It was nearing the end of the school year. Ramon’s kindergarten teacher requested a meeting with my wife and I.
Earlier in the Spring, we met with his teacher who expressed concern about Nathaniel’s unsatisfactory progress with his reading skills. She went on to say Nathaniel would need significant improvement for her to recommend his promotion to the first grade.
In response, as caring and concerned parents we got Nathaniel a wonderful, skilled tutor to help him with his phonics and reading. My wife and I increased the time we spent reading with Nathaniel.
When we were requested to schedule a meeting with his teacher I was filled with anxiety about what his teacher would have to say. Our meeting with his teacher came.
She informed us Nathaniel was still struggling with his reading and she would be recommending he not be promoted to first grade.
It’s Not About You
After hearing her recommendation, I was crushed by the news. His teacher went on to say being born in late October made Nathaniel the youngest student in her class.
His maturity or lack thereof was not where it should be for a new first grader. An unseen accusatory finger was pointing at my wife and I indicting our abilities as a parents—somehow we failed our son.
I felt like I would have to repeat kindergarten. While the majority of parent’s want their child to be successful in school it is important to define what academic success means for your child.
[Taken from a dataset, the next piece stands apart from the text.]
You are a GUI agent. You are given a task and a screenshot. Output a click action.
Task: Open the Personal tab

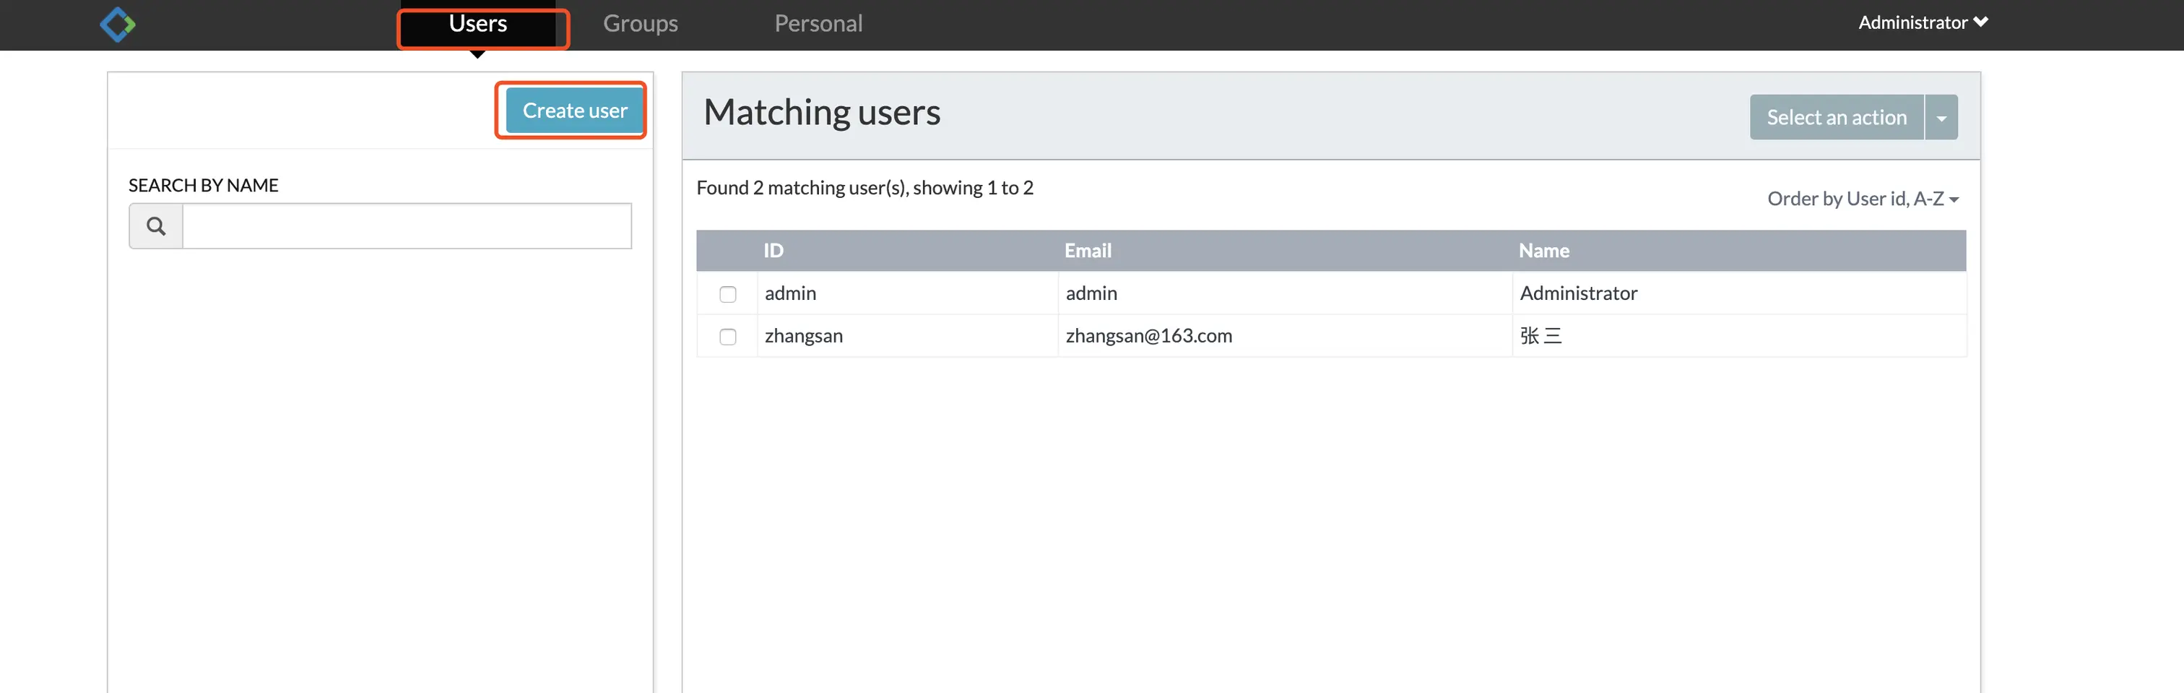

While we may want our child to be a permanent resident of the Honor Roll, graduate Valedictorian and be the hottest senior in demand by the best colleges and universities, it is important to define the unique definition of success for your child. The reality is when it comes to academic performance we all fall on the Bell curve.
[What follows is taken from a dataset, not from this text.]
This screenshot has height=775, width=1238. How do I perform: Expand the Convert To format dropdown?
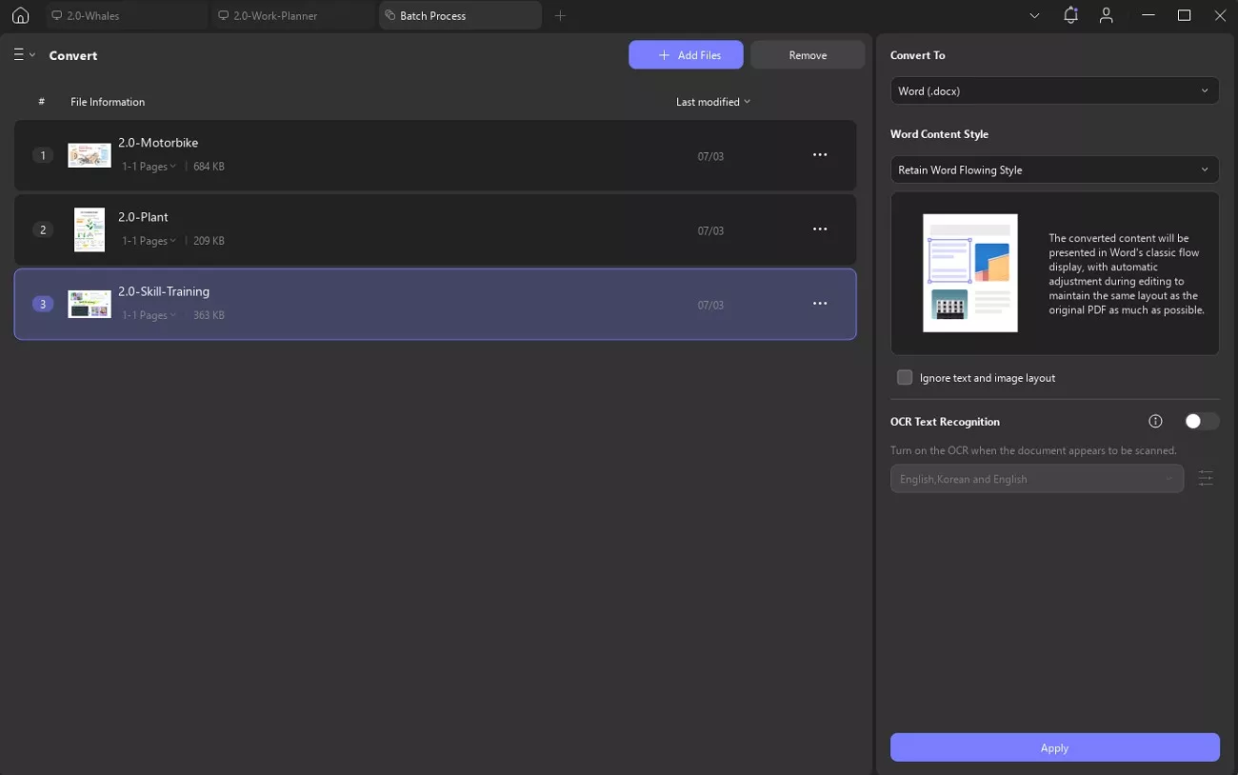(x=1054, y=91)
Some of our children will fall at the left side of the curve. The majority will be clustered in the middle of the curve. Others will reside on the right side of the curve. The reality is our children are blessed with a unique set of gifts and abilities.
Discover what your child’s gifts and abilities are. Nurture these gifts and abilities. All we can really ask of our children is they give everything they attempt their best effort.
An Environment for Success
As much as I wanted Nathaniel to master reading and be promoted to the first grade with his classmates, it was something he had to do on his own. My wife and I could not do it for him. As parents, our role is to create an environment that will allow our children to be successful. The elements of the environment are physical and emotional.
- Physical
- Create a clean, organized, neat work space for studying, and make sure the rest of the family knows to keep it that way.
- Lighting should cover all of the study materials, it should be even and consistent—no shadows and no glare. Shielded, full-spectrum, fluorescent lamps are said to help a person be calmer, steadier and less easily distracted.
- Set the temperature of the room to a comfortable, constant level.
- Monitor the amount of time your student studies. Allow for periodic breaks where they can relax and unwind.
- Emotional
- Show your child love and affection.
- Frequently compliment your child.
- Make your compliments believable—no ego inflating.
- Criticize your child’s behavior, not the person.
- Express your pride of your child.
- Love your child unconditionally and let them know it.
- Let your child’s teacher’s know your child’s strengths and areas they excel in.
Character
Would you rather raise a straight A student who is of questionable character—untrustworthy, unreliable and lacking self-control, or raise a C student who is a person of integrity, honest and someone who do the right thing regardless of the cost? This is not to pooh-pooh the importance of getting good grades. However, if given a choice, I would rather be the proud parent of a C student who is considered by his teachers and peers a person of character.
- Discipline
- Take the opportunity to explain why your child’s behavior is wrong when you correct them. Identify the value you want to teach your child based on the particular behavior.
- Give a consequence that is appropriate to teach that value. For example, one consequence we can use is to ‘make amends’. If your child steals something making amends would be apologizing and return of the stolen item.
- Modeling
- By exhibiting the qualities of good character you transmit your values by modeling the choices and actions essential to being a person of good character.
- Do your children see you modeling honesty, trustworthiness, fair, compassion and respect in your everyday actions and choices?
- Story Telling
- Use stories to teach moral lessons.
- Listening and responding to your child’s stories about school and their friends with the goal of helping them identify the right thing to do.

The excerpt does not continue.